PR should be considered as a key sales generator by brand owners. Because PR leads to trust which leads to sales.

PR Leads To Trust

PR generates editorial content, and according to Nielsen, editorial content is trusted by 69% of consumers – more than TV ads, newspaper ads, radio ads, billboards, and cinema ads. And way way more than ads in search engines, mobile phone text ads and online banner ads.

 


PR has another string to its bow too. Great creative PR not only generates editorial content but also stimulates word-of-mouth. We know that consumers trust what they read about a brand in newspaper editorial, but trusting the information means they are more likely to recommend that brand to others – and the No1 trusted channel on the Nielsen list by far is peer recommendation – 90% of consumers trust ‘recommendations from people I know’.

Similarly, the third most powerful channel is ‘consumer opinions online’, which again can be influenced by PR. It is PR agencies who can most effectively influence ‘citizen journalists’. Yet despite the power of this ‘earned’ online recommendation, according to McKinsey & Company only 20% of digital marketers spend is allocated to Earned Media (PR territory) – the rest is spent on Owned Media (e.g. websites and apps) and Bought Media (e.g. banner ads).

While Owned Media can certainly inspire trust (brand websites come high in the Nielsen list) surely Bought Media is over-invested in (according to Mediamind the average global click through rate for banner advertising has declined from 0.12% in 2007 to 0.08% in 2010).

Trust Leads To Sales

Having established that PR is one of the most effective ways to establish brand trust, does trust actually lead to sales? Apparently, yes. According to marketing professors Arjun Chaudhuri and Morris B. Holbrook who have conducted extensive research into the subject, “Brand trust will contribute to both purchase loyalty and attitudinal loyalty. Trusted brands should be purchased more often and should evoke a higher degree of attitudinal commitment.”
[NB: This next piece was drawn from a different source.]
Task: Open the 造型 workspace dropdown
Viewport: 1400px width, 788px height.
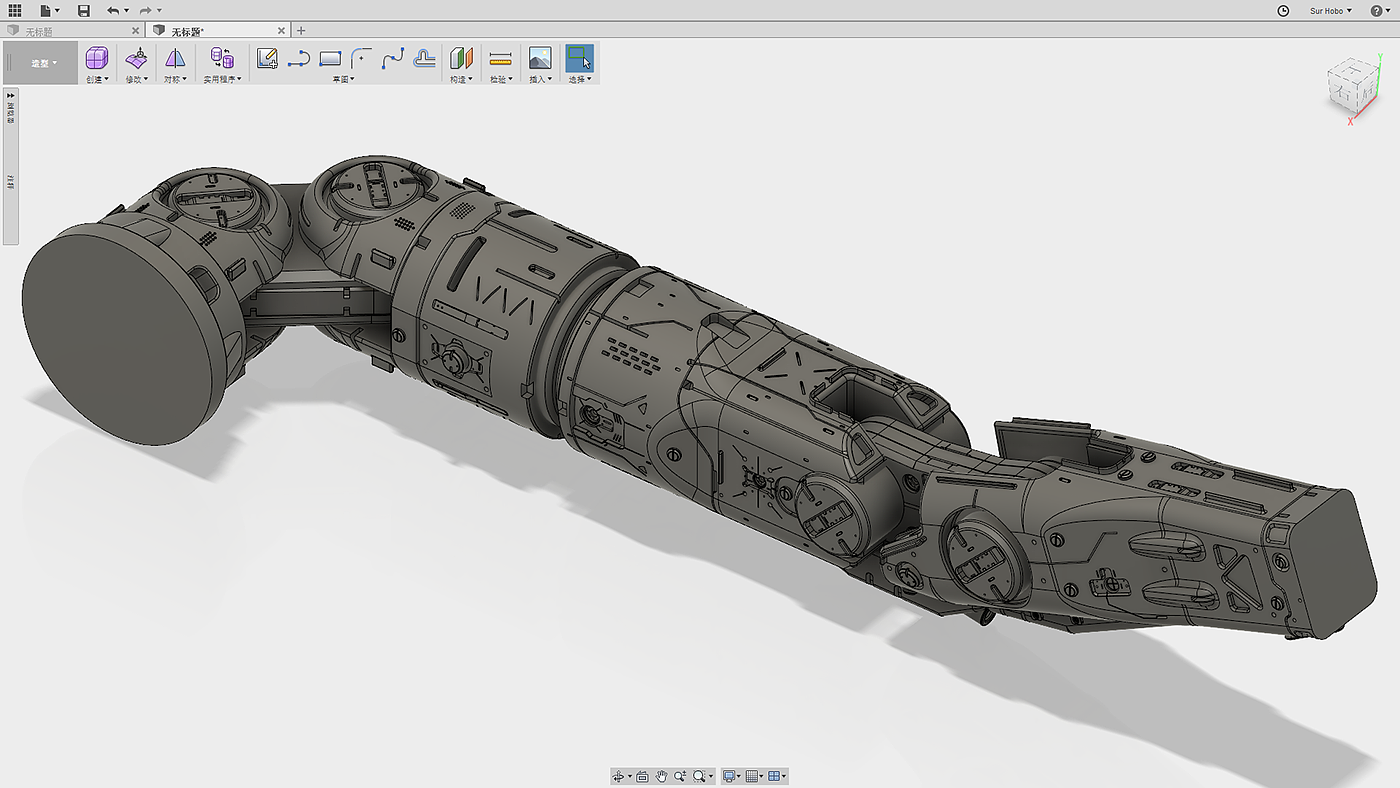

Research from Mext Consulting showed that “83% of consumers agree they will buy more products and services if they trust a brand” and “81% recommend a brand they trust”. What’s more “47% agree they would pay a premium for a band they trust”.

A final word from Millward Brown: “The bond between customer and brand is 50% stronger among brands that consumers say they both trust and recommend. And a stronger bond leads to greater sales”.
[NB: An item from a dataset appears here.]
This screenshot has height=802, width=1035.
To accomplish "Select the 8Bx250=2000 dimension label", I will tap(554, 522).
PR Leads To Trust Leads To Sales

In summary, PR communicates through channels which are the most trusted by consumers (editorial, consumer opinion online and peer recommendation) stimulating brand trust, and this trust results directly in sales. So while PR may not deliver the data that some other disciplines do, it can certainly deliver the sales, which many marketers are currently under increased pressure to deliver.